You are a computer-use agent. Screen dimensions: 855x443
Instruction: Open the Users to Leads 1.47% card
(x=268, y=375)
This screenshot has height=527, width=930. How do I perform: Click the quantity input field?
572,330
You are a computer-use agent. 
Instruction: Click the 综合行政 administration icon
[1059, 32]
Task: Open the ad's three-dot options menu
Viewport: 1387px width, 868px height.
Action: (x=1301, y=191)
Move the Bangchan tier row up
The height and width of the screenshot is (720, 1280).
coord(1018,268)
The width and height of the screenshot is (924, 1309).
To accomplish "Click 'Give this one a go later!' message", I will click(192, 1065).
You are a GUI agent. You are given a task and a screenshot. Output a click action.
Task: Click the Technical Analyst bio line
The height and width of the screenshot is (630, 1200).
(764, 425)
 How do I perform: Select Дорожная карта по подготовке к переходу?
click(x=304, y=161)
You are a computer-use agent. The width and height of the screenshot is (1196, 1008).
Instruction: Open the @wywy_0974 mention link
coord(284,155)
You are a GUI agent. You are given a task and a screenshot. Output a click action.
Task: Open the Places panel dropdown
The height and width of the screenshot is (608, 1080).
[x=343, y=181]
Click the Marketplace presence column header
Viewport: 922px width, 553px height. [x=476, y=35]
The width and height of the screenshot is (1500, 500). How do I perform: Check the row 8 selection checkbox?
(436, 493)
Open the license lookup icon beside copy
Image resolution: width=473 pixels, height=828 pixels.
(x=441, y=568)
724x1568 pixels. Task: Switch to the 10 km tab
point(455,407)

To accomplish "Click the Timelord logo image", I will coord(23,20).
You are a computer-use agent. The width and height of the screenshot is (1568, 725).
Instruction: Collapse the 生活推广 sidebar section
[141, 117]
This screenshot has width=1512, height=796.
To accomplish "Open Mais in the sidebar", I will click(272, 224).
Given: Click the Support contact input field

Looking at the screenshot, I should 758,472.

*Exercise instructions*: Every line of the material above must be set down again exactly.

*Output for this exercise*:
You are a computer-use agent. Screen dimensions: 855x443
Instruction: Open the Users to Leads 1.47% card
(x=268, y=375)
This screenshot has height=527, width=930. How do I perform: Click the quantity input field?
572,330
You are a computer-use agent. 
Instruction: Click the 综合行政 administration icon
[1059, 32]
Task: Open the ad's three-dot options menu
Viewport: 1387px width, 868px height.
Action: (x=1301, y=191)
Move the Bangchan tier row up
The height and width of the screenshot is (720, 1280).
coord(1018,268)
The width and height of the screenshot is (924, 1309).
To accomplish "Click 'Give this one a go later!' message", I will click(192, 1065).
You are a GUI agent. You are given a task and a screenshot. Output a click action.
Task: Click the Technical Analyst bio line
The height and width of the screenshot is (630, 1200).
(764, 425)
 How do I perform: Select Дорожная карта по подготовке к переходу?
click(x=304, y=161)
You are a computer-use agent. The width and height of the screenshot is (1196, 1008).
Instruction: Open the @wywy_0974 mention link
coord(284,155)
You are a GUI agent. You are given a task and a screenshot. Output a click action.
Task: Open the Places panel dropdown
The height and width of the screenshot is (608, 1080).
[x=343, y=181]
Click the Marketplace presence column header
Viewport: 922px width, 553px height. [x=476, y=35]
The width and height of the screenshot is (1500, 500). How do I perform: Check the row 8 selection checkbox?
(436, 493)
Open the license lookup icon beside copy
Image resolution: width=473 pixels, height=828 pixels.
(x=441, y=568)
724x1568 pixels. Task: Switch to the 10 km tab
point(455,407)

To accomplish "Click the Timelord logo image", I will coord(23,20).
You are a computer-use agent. The width and height of the screenshot is (1568, 725).
Instruction: Collapse the 生活推广 sidebar section
[141, 117]
This screenshot has width=1512, height=796.
To accomplish "Open Mais in the sidebar", I will click(272, 224).
Given: Click the Support contact input field

Looking at the screenshot, I should 758,472.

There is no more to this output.